WHAT YOU NEED TO DO: Please swap "domain" for "website" in the material below and reproduce it with nothing else changed.

···

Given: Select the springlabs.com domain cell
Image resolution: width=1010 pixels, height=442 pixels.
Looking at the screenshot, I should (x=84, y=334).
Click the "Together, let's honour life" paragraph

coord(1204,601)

···

RESPONSE BELOW:
Given: Select the springlabs.com website cell
Image resolution: width=1010 pixels, height=442 pixels.
Looking at the screenshot, I should (x=84, y=334).
Click the "Together, let's honour life" paragraph

coord(1204,601)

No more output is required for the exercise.